Nada mais é do que um mistura de tomates, miolo de pão amanhecido e azeite. Só. E, para preparar, é muito fácil.

RECEITA DE SALMOREJO

  • 500 g de tomates bem maduros
  • 100 g de miolo de pão amanhecido (como sempre estou com pressa, uso pão de forma novo mesmo, sem a casca)
  • 100 mL de azeite de oliva extravirgem
  • sal a gosto
  • 1 dente de alho se quiser (eu não coloquei)
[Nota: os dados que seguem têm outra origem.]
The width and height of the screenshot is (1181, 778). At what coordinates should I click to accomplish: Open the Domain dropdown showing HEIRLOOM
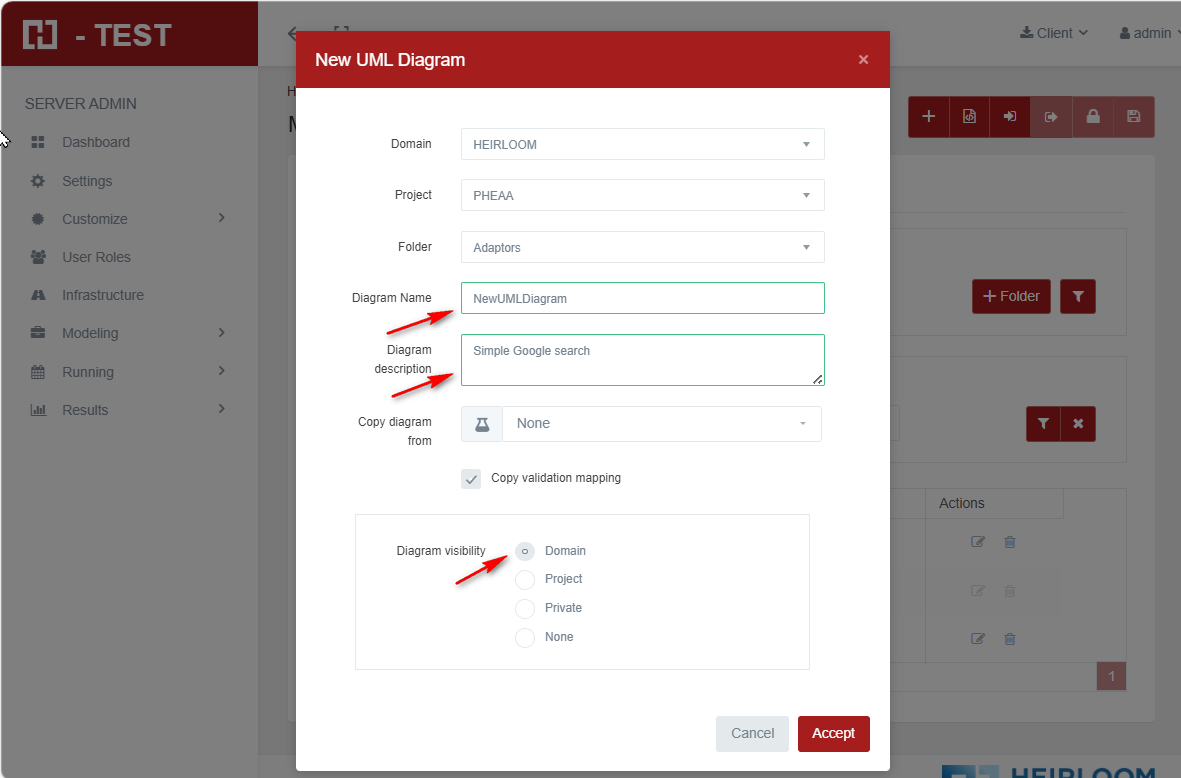(x=642, y=144)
Faça uma cruz nas bases dos tomates e dê uma aferventada neles. 1 min e meio em água fervente é suficiente. Retire-os da água quente e coloque-os em uma tigela com água gelada. Isso fará com que eles soltem a casca e facilita para descascar. Em um recipiente, disponha o miolo de pão e, em cima, os tomates cortados em pedaços pequenos. Coloque meia colher de sopa de sal para que os tomates soltem mais líquido e possam deixar o pão mais úmido. Espere um pouco. Se o pão for novo, não precisa fazer essa parte. Coloque o pão e os tomates num liquidificador e bata até ficar bem fino. Logo, adicione o azeite e o alho e bata tb. Prove se está bom de sal. O salmorejo se toma frio e pode ser acompanhado com ovo cozido em cubinhos e jamón serrrano também em cubinhos. Bom apetite! Ou: ¡Qué aproveche!